A major player in the Spanish retail sector, with an extensive network of stores and a substantial customer base, identified the potential to enhance insurance sales within its technology product offerings. Recognizing the value of a focused and specialized approach, they partnered with Transcom to develop a dedicated insurance phone sales service.
This strategic collaboration aimed to not only boost the volume of insurance policies sold but also achieve greater operational efficiency and cost savings. By leveraging Transcom's expertise in customer engagement and telemarketing, the retail giant sought to unlock new revenue streams and optimize its insurance sales process.
A robust historical dataset was compiled over a three-month period, with all pertinent lead variables meticulously defined and documented.
Subsequently, rigorous statistical analysis was undertaken to discern the interrelationships among variables.

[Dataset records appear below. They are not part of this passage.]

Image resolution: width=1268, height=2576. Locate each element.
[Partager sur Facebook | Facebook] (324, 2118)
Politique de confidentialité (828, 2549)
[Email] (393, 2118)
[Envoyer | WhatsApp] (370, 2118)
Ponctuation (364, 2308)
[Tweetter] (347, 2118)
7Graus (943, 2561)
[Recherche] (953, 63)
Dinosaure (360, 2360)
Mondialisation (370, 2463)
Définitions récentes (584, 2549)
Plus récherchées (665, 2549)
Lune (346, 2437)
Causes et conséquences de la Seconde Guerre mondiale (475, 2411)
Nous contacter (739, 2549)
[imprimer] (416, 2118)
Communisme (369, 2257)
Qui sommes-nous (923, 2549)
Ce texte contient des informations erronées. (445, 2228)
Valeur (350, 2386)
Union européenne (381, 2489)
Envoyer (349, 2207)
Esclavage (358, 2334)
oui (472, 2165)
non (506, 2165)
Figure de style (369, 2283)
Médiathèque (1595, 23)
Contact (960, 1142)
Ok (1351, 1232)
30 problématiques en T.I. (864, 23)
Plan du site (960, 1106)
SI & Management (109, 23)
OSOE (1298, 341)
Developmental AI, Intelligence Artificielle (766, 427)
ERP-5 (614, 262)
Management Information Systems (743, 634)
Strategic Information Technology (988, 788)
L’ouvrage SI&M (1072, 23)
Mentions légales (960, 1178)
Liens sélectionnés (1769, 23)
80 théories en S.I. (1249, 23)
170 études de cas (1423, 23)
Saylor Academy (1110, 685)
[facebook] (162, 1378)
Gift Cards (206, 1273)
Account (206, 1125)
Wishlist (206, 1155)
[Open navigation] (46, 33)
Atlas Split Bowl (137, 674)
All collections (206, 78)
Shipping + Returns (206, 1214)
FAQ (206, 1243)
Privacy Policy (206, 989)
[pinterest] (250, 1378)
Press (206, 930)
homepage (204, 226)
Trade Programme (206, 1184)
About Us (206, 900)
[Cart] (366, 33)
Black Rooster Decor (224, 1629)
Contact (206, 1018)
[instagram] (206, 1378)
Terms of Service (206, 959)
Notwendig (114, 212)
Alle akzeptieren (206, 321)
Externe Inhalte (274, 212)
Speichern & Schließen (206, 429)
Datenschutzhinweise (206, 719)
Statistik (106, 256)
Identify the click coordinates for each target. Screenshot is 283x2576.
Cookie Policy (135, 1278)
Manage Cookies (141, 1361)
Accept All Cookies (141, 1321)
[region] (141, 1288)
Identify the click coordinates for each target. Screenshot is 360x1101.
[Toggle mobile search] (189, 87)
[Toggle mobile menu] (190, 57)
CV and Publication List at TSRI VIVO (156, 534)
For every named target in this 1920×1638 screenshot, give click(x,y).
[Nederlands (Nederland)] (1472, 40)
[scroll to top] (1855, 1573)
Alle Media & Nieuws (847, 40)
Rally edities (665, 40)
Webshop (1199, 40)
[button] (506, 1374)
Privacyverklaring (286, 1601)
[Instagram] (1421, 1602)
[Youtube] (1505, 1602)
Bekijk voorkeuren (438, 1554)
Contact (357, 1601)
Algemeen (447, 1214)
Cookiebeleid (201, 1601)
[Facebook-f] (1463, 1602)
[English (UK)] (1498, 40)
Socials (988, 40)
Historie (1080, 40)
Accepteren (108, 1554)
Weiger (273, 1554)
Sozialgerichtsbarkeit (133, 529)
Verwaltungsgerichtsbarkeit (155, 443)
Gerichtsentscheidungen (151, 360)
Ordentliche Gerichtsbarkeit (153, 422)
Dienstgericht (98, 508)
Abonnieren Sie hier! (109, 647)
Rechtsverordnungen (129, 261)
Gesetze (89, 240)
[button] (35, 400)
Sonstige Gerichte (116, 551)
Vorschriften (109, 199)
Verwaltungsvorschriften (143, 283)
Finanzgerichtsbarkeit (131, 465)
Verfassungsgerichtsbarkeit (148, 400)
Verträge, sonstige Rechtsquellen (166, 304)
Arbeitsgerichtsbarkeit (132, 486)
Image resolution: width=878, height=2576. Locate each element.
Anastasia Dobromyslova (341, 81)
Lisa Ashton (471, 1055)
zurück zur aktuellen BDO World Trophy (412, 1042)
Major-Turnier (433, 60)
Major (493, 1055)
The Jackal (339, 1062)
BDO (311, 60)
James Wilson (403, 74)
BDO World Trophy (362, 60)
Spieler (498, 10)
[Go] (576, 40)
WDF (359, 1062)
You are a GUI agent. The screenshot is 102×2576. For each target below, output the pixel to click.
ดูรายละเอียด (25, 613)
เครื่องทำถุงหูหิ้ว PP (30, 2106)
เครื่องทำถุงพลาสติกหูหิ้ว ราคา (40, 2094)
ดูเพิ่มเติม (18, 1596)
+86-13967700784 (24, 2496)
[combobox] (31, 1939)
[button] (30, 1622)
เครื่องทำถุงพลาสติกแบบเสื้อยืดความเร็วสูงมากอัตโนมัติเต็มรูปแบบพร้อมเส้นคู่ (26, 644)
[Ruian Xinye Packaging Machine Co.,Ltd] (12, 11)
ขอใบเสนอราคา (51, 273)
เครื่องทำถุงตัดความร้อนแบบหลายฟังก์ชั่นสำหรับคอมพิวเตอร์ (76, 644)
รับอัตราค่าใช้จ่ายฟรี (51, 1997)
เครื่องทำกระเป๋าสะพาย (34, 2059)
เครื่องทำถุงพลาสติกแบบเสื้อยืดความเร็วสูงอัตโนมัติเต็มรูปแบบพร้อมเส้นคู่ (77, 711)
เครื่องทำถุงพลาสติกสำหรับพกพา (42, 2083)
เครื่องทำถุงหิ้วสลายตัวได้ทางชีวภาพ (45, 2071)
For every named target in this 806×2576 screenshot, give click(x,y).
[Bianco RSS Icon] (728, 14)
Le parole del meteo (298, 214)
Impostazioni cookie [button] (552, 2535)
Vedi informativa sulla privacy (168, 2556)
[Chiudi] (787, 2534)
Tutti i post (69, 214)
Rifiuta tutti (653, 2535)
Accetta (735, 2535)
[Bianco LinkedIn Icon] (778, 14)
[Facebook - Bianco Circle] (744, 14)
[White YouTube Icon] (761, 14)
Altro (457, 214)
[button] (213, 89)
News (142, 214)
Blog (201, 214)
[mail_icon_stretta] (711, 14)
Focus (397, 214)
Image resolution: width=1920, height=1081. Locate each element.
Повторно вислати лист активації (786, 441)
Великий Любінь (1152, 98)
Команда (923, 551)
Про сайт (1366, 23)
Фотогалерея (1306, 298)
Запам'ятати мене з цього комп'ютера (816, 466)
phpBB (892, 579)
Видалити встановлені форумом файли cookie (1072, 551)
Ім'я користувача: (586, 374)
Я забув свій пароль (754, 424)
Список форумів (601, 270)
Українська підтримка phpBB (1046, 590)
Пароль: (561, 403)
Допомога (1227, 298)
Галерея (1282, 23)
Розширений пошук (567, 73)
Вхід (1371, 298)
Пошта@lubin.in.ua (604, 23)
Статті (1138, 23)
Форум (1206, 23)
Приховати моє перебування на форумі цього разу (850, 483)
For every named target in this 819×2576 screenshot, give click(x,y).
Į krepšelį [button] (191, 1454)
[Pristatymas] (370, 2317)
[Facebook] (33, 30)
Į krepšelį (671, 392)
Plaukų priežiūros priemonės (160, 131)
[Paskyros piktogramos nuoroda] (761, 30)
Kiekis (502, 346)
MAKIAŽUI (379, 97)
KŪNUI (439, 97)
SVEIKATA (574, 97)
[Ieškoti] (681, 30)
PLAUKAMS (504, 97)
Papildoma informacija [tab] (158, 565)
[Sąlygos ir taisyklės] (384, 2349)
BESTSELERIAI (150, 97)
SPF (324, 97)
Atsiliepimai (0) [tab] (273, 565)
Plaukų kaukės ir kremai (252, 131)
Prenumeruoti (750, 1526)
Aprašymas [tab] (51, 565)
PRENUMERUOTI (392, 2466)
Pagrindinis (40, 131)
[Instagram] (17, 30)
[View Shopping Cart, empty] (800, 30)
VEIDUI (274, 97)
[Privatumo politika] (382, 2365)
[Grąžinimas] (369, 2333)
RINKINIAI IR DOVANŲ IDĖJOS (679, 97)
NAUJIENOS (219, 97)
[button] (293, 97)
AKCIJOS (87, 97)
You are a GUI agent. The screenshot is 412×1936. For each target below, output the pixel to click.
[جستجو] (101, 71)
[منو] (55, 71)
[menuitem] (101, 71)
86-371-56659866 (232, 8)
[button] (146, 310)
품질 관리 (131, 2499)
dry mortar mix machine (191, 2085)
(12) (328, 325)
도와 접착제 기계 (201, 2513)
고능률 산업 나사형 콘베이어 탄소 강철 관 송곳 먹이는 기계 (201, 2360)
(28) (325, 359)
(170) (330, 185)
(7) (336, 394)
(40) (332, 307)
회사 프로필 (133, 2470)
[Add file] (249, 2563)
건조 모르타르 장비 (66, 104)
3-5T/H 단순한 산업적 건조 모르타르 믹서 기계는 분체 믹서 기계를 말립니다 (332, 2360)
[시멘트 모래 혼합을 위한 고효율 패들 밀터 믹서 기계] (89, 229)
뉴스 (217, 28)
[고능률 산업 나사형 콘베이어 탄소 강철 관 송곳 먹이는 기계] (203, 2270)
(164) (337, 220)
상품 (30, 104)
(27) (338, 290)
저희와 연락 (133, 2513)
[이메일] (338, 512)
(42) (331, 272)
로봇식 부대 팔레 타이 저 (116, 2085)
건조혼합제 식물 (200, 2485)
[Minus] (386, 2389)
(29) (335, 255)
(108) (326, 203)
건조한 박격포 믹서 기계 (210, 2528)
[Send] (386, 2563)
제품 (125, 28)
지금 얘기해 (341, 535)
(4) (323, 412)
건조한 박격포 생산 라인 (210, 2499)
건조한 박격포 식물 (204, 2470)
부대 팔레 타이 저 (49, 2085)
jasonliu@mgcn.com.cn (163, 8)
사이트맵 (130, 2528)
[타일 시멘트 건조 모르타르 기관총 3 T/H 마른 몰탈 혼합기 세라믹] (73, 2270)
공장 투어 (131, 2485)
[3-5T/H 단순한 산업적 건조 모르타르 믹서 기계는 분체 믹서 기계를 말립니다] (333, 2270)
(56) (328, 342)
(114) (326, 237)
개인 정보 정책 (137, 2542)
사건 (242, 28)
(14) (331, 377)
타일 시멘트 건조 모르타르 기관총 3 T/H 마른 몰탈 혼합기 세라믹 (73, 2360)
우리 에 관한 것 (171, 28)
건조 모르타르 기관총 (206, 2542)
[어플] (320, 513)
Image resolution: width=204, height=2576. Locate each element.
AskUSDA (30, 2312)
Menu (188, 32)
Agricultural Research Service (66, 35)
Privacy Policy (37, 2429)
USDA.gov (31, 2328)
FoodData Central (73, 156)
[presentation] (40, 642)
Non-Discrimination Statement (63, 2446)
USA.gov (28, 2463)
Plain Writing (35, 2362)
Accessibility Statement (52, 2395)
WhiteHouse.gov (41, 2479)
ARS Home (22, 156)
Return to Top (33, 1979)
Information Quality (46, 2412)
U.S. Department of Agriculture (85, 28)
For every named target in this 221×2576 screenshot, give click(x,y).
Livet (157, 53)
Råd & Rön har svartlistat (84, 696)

Following extensive testing of various ML algorithms, the optimal predictive model was selected.
Outbound strategies were then formulated, assigning each lead a sales priority number generated by the automated ML algorithm. The dialer system has been configured with the necessary OB strategies to optimize contact rates and sales conversions.
The sales conversion results are continuously monitored, with the ML algorithm undergoing monthly retraining to ensure peak performance.
The success of this ML initiative has already yielded promising new business opportunities. The development of innovative services based on ML design principles is currently under consideration.
Our efforts yielded some impressive outcomes: we saw a noticeable boost in how quickly products were flying off the shelves, with a 22% increase in sales rate. Over just three months, we managed to generate an additional 30,000 euros in revenue. And to top it off, we were able to streamline our processes and reduce the overall cost of sales by 15%. All in all, it's been a successful period of growth and optimization.